Activity. With the line containing "Roundup (54, 306)" as the starting point, output every line of the data below through its final line, character for character.

Stored records
##############################

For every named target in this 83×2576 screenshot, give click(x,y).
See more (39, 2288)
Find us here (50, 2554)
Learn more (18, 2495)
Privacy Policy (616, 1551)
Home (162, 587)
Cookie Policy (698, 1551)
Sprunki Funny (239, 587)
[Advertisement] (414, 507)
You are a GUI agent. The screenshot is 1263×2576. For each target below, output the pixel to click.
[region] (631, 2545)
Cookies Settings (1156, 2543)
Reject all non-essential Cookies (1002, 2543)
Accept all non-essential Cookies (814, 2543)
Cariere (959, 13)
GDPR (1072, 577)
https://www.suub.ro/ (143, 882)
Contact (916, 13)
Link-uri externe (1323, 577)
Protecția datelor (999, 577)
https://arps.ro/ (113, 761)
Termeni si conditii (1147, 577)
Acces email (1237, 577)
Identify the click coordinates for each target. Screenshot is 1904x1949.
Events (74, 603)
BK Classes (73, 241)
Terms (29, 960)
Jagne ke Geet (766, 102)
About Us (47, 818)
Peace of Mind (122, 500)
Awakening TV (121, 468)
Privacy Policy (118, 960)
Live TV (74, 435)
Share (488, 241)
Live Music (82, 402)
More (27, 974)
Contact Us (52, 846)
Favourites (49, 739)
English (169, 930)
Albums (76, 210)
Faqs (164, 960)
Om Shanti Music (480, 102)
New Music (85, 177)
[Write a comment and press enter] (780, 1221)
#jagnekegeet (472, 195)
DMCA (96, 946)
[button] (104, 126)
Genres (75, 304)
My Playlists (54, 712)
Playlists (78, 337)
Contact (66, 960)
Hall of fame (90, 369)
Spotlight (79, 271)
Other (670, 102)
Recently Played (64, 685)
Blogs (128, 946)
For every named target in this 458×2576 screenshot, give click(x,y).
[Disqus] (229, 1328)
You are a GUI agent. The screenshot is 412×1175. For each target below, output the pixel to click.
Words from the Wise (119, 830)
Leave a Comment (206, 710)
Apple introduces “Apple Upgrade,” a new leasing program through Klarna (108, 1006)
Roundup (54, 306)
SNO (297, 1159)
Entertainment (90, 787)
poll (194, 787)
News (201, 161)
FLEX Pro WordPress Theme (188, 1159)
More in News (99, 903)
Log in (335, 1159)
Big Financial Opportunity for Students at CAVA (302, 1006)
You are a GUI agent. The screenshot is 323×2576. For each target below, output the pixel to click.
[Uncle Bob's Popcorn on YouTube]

##############################

Exercise result.
Roundup (54, 306)
SNO (297, 1159)
Entertainment (90, 787)
poll (194, 787)
News (201, 161)
FLEX Pro WordPress Theme (188, 1159)
More in News (99, 903)
Log in (335, 1159)
Big Financial Opportunity for Students at CAVA (302, 1006)
You are a GUI agent. The screenshot is 323×2576. For each target below, output the pixel to click.
[Uncle Bob's Popcorn on YouTube]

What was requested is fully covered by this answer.